After the natgw controller is running, annotate a pod to create a DNAT entry automatically.

  1. Apply a Deployment with DNAT annotations. The following example exposes port 80 of an nginx pod.

    apiVersion: apps/v1
    kind: Deployment
    metadata:
      name: example
      labels:
        app: example
    spec:
      replicas: 1
      selector:
        matchLabels:
          app: example
      template:
        metadata:
          labels:
            app: example
          annotations:
            k8s.aliyun.com/pod-dnat: ""
            k8s.aliyun.com/pod-dnat-expose-port: "80"
        spec:
          containers:
          - name: example
            image: nginx
  2. After the pod starts, the natgw controller creates a PodDNAT CR with the same name as the pod. Run the following command to view the allocation.

    Field Description
    spec.externalIP The public IP address of the NAT gateway. Use this to reach the pod from the internet.
    spec.externalPort The public port allocated from portRangeStartportRangeEnd. In this example: 512.
    spec.internalIP The pod's private IP address.
    spec.portMapping[].internalPort The pod's listening port.

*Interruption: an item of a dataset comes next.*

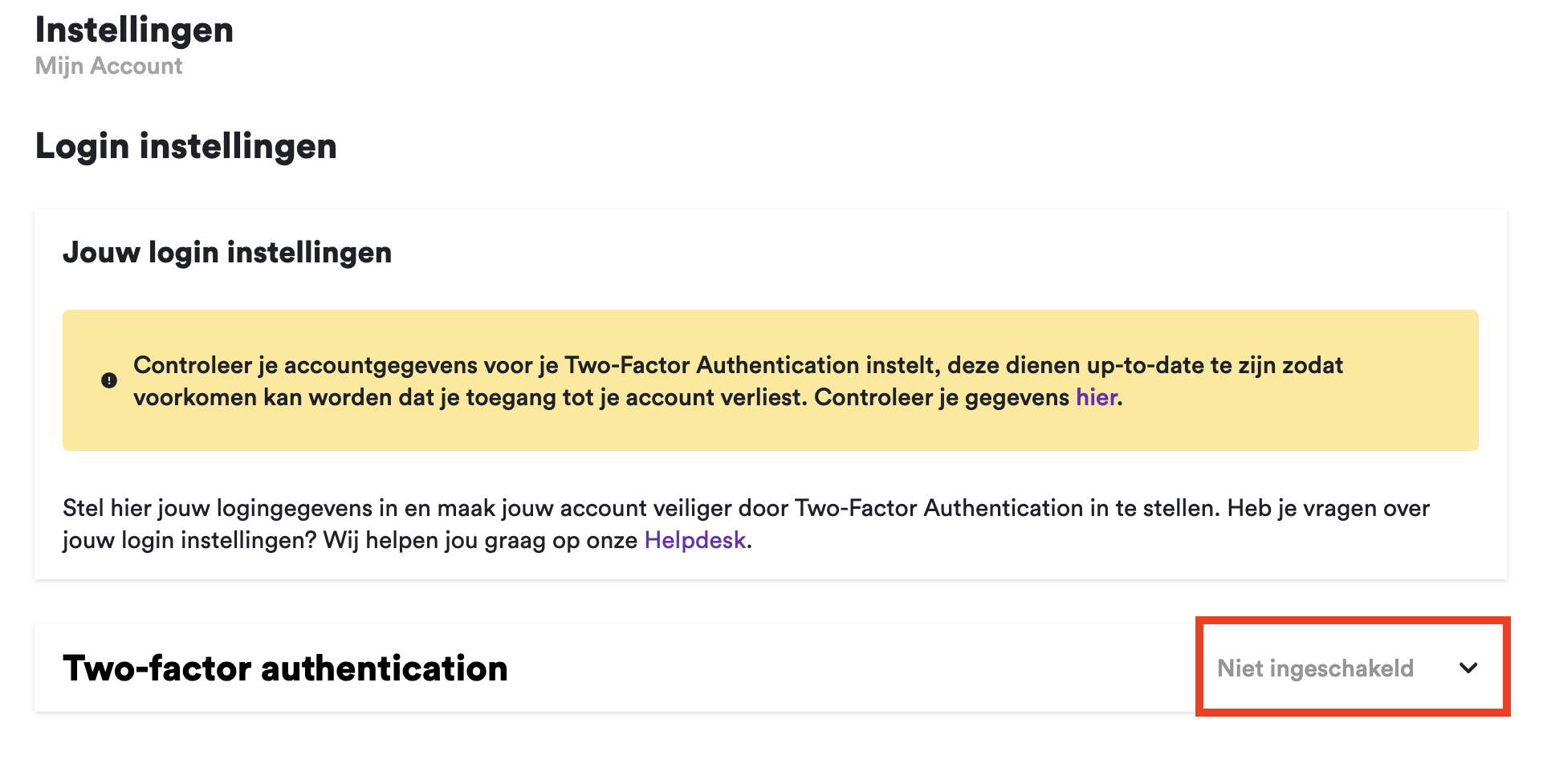Image resolution: width=1543 pixels, height=784 pixels.
Task: Click the Login instellingen heading
Action: (x=186, y=146)
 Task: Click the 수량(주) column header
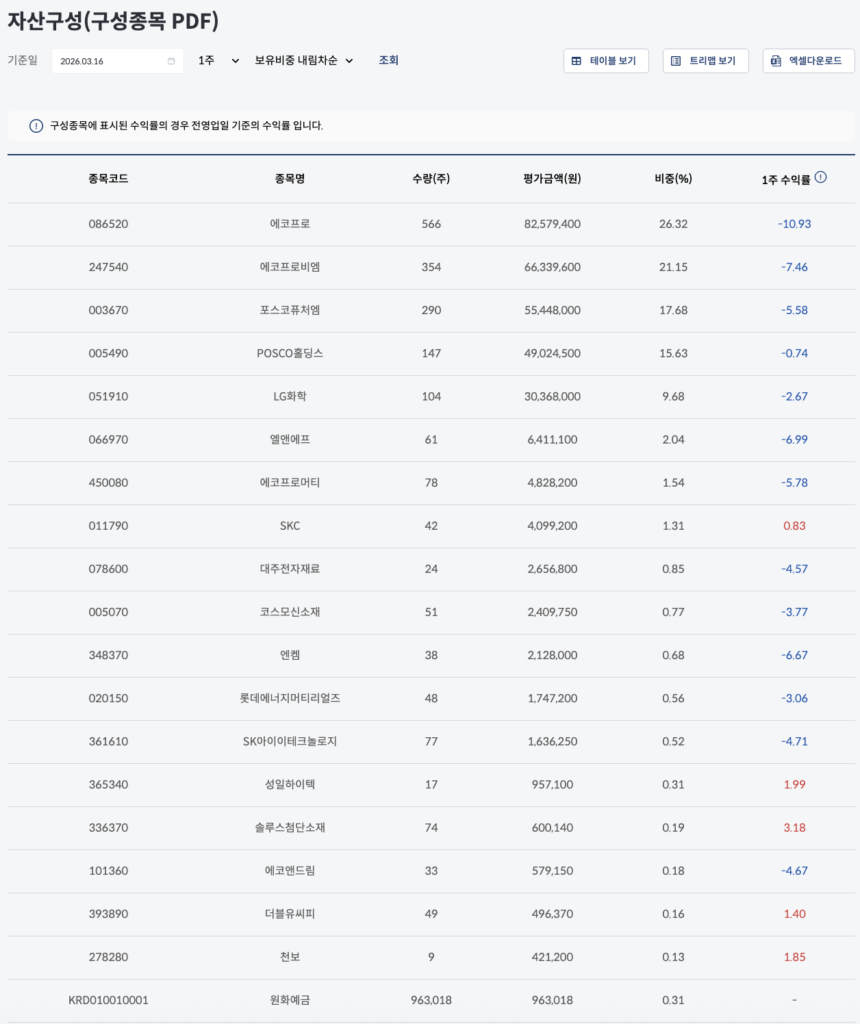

In this example: 80.
    status.entries[].forwardEntryId The ID of the DNAT forward entry created in the NAT gateway.
    kubectl get poddnats -oyaml

    Expected output:

    apiVersion: alibabacloud.com/v1
    kind: PodDNAT
    metadata:
      creationTimestamp: "20**-09-20T03:26:44Z"
      finalizers:
      - natgw-controller
      generation: 2
      name: example-6cd498d7b-9****
      namespace: default
      ownerReferences:
      - apiVersion: v1
        blockOwnerDeletion: true
        kind: Pod
        name: example-6cd498d7b-9****
        uid: 7af54e1c-eeb7-4fd0-b070-ff99ddbd****
      resourceVersion: "357150"
      uid: 2fad9bb7-cc84-46b4-b6eb-5d15f06c****
    spec:
      eni: eni-xxx
      externalIP: 114.55.**.**
      internalIP: 172.16.**.**
      portMapping:
      - externalPort: "512"
        internalPort: "80"
      protocol: tcp
      tableId: ngw-xxx
      vswitch: vsw-xxx
      zoneID: cn-hangzhou-k
    status:
      entries:
      - externalIP: 114.55.**.**
        externalPort: "512"
        forwardEntryId: fwd-xxx
        internalIP: 172.16.**.**
        internalPort: "80"
        ipProtocol: tcp

    The key fields in the output are: The pod is now reachable at 114.55..:512 from the internet.

What's next

  • To expose multiple ports on the same pod, set k8s.aliyun.com/pod-dnat-expose-port to a comma-separated list, for example "80,443".

  • To use UDP instead of TCP, set k8s.aliyun.com/pod-dnat-expose-protocol to udp.

  • To retain the same public port across pod restarts, add the k8s.aliyun.com/pod-dnat-fixed annotation.